D’après le service de l’observation et des statistiques du ministère de l’Écologie, « des pesticides sont présents dans la quasi-totalité des cours d’eau français ».

En 2013, 92 % des points de surveillance font état de la présence d’une au moins de ces substances, les rares bassins exempts de pesticides se concentrant dans les zones montagneuses ou dans les zones dont l’agriculture est peu intensive.

La contamination est le fait d’une grande diversité de substances, avec, dans plus de la moitié des cas, au moins 10 pesticides différents retrouvés.

À l’exception de l’AMPA, les teneurs des 15 pesticides les plus fréquemment détectés dans les cours d’eau de France métropolitaine sont en moyenne inférieures à 0,1 μg/l, seuil de potabilité par pesticide, mais des pics importants sont relevés localement, en lien avec les zones de grandes cultures.

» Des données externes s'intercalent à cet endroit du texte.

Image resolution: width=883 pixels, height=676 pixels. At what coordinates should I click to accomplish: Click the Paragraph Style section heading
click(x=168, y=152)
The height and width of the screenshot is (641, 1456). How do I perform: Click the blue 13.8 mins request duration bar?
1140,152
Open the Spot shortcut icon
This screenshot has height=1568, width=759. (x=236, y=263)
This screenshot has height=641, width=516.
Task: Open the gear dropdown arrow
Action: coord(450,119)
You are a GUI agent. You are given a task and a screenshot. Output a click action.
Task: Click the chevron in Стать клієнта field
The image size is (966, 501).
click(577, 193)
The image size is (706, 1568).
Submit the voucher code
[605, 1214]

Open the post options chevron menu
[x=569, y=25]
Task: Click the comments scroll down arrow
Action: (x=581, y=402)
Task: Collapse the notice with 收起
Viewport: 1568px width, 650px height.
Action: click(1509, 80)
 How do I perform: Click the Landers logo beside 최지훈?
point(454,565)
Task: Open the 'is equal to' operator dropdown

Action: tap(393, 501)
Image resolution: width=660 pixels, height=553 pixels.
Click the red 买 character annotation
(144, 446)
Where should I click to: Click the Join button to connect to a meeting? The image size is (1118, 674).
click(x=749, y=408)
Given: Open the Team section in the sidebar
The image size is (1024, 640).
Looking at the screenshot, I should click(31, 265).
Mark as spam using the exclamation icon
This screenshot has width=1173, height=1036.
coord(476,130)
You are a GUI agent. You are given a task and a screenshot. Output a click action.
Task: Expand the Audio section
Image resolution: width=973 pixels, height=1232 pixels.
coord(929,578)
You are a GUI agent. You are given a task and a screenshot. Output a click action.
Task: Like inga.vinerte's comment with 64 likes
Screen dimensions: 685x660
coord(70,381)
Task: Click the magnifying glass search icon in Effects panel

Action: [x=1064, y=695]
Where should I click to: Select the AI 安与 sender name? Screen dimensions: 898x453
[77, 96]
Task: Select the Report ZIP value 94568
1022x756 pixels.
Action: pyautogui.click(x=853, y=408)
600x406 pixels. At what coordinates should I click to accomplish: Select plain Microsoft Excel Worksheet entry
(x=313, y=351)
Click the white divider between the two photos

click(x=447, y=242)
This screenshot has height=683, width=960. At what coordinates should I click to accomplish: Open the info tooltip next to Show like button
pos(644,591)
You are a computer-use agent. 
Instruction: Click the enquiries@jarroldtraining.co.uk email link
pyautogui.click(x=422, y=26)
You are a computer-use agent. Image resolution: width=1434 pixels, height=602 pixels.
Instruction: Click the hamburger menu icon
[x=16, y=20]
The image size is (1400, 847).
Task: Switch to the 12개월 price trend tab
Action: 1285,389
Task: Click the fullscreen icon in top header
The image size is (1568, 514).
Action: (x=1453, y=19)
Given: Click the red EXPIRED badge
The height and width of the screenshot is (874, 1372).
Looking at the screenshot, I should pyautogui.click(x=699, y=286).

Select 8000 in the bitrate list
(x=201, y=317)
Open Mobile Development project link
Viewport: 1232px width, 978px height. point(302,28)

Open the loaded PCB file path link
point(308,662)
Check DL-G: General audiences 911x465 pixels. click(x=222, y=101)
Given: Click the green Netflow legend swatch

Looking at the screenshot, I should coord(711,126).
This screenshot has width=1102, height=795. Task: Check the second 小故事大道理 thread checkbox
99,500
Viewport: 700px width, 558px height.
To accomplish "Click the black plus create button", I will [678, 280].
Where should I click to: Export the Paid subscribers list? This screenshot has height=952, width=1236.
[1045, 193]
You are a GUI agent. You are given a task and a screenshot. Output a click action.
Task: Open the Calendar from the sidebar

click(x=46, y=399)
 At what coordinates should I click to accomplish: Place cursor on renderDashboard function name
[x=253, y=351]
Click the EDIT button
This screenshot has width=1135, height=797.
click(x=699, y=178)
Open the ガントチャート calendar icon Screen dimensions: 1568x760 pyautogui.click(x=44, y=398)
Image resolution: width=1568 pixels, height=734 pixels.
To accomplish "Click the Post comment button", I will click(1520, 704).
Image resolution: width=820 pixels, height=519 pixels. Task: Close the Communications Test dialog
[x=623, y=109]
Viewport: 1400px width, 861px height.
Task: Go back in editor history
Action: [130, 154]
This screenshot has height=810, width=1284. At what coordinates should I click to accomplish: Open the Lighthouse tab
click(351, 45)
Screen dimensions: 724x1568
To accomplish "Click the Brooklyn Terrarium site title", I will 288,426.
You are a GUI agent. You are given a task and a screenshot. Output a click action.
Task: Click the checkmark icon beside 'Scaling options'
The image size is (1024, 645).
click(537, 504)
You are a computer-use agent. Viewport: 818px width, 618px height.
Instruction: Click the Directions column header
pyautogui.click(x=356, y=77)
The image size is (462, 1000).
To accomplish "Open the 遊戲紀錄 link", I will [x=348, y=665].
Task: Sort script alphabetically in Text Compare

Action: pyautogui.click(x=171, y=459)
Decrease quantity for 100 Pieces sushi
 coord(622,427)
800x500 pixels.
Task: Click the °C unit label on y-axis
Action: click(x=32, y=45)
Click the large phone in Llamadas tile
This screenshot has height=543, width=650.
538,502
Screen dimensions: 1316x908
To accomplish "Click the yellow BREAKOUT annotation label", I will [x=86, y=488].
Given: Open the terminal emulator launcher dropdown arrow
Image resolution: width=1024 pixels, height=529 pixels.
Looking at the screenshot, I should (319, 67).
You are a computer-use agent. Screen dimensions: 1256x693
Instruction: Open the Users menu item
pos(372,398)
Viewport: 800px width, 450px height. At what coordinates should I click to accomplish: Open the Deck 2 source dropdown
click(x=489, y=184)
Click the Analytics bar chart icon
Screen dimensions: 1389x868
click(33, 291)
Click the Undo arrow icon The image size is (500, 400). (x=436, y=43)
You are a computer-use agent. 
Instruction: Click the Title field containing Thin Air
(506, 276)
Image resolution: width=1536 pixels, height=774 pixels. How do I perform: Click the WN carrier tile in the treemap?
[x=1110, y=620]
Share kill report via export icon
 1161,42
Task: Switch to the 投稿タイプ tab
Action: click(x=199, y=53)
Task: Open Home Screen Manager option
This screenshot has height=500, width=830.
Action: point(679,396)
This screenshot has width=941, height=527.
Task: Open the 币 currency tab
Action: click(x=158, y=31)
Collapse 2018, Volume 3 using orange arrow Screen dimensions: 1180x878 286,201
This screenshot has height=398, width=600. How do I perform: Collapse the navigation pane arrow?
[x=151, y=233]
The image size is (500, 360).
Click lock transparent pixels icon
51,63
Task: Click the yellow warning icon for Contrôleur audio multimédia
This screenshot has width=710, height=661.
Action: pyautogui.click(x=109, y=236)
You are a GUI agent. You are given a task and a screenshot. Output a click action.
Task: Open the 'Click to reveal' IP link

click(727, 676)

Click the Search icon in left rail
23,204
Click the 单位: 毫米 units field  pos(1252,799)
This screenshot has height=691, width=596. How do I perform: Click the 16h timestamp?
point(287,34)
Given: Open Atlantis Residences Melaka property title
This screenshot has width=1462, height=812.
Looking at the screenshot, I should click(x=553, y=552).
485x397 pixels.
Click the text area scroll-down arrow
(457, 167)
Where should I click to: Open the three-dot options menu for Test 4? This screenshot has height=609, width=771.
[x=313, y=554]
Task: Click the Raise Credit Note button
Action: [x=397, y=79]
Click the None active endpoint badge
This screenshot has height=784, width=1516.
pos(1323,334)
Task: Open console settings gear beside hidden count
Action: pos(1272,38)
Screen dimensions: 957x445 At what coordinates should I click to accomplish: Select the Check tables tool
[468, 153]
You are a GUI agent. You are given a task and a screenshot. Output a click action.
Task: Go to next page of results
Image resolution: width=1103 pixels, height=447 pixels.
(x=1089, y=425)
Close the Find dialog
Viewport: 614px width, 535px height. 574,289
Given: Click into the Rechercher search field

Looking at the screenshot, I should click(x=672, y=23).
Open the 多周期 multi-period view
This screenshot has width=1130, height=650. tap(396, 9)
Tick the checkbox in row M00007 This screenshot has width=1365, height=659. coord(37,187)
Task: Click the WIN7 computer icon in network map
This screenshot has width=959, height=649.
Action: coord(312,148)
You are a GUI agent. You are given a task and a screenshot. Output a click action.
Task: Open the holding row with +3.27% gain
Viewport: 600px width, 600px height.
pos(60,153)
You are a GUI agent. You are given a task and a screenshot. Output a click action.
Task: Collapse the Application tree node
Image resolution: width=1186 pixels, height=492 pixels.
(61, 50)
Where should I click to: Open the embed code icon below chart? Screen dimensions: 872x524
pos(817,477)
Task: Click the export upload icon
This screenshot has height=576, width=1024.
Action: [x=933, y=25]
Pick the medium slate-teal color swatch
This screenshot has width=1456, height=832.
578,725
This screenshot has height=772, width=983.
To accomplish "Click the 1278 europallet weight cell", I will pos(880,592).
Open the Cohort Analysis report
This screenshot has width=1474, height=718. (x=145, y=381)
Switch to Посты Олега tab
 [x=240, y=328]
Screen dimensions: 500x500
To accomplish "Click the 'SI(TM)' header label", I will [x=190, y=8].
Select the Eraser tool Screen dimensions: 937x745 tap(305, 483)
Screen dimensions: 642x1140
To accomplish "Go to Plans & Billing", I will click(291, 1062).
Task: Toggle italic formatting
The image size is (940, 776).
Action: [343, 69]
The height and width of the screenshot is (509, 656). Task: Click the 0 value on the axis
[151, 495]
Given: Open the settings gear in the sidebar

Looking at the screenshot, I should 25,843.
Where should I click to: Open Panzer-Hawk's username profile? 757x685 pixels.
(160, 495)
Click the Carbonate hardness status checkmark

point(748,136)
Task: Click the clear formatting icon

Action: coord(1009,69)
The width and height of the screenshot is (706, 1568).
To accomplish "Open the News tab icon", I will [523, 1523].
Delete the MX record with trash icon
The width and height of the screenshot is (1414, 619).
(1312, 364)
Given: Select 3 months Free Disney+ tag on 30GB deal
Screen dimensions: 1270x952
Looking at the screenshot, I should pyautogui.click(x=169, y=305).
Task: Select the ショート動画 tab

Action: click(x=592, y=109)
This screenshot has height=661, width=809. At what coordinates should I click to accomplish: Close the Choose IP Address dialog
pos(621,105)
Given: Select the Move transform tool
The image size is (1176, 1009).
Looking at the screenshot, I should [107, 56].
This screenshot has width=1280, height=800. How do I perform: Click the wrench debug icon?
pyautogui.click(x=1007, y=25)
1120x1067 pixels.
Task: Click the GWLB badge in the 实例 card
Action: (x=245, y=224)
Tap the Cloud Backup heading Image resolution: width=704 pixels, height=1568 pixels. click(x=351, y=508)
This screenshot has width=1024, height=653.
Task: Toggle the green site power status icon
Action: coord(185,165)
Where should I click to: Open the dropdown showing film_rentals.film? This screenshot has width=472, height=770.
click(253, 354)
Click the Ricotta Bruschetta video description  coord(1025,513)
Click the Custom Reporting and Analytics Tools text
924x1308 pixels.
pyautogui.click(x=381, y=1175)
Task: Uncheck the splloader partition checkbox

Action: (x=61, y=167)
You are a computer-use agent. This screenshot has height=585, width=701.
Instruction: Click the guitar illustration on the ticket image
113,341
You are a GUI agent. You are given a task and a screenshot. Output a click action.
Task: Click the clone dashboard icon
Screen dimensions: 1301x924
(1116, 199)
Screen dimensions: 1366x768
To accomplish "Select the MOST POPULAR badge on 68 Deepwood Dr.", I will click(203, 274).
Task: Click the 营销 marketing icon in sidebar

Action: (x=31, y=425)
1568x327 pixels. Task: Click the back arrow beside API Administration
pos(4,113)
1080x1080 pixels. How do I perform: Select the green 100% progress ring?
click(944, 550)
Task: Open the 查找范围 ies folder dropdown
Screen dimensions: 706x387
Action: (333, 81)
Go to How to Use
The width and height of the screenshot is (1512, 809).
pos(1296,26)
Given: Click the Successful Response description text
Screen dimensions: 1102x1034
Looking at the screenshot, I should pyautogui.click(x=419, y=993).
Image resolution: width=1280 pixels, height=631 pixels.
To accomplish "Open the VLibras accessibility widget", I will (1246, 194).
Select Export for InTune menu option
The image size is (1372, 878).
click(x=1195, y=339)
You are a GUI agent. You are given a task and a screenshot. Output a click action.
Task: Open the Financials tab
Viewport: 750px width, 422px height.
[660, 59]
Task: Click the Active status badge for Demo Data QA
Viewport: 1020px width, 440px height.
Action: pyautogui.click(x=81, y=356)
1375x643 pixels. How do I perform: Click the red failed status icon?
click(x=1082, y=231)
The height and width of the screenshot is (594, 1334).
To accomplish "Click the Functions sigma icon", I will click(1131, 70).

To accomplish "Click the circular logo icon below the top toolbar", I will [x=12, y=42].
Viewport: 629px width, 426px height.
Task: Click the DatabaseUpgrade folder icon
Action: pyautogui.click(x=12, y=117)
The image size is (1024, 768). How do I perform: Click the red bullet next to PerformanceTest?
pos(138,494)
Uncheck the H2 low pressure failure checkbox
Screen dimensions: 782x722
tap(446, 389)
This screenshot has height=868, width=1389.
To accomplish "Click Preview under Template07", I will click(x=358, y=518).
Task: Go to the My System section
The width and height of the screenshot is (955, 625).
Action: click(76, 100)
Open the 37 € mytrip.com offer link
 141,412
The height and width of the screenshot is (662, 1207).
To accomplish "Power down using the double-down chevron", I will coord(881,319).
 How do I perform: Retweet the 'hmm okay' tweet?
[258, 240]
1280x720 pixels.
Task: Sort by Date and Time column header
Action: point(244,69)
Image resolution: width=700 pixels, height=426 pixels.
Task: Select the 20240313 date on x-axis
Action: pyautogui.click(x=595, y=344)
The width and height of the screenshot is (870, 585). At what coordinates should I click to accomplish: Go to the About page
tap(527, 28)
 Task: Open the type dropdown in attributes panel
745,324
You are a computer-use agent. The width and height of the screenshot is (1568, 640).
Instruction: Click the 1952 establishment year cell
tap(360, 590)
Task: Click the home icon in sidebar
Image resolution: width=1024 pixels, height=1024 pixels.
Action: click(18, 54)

Les pesticides incriminés sont souvent les mêmes d’année en année, principalement des herbicides en France métropolitaine et plutôt des insecticides dans les départements d’outre-mer. Certains, utilisés de longue date mais interdits depuis, persistent dans les milieux aquatiques des années après leur retrait.

2013 se démarque des bilans précédents par la présence plus marquée dans les cours d’eau de France métropolitaine d’imidaclopride, insecticide néonicotinoïde.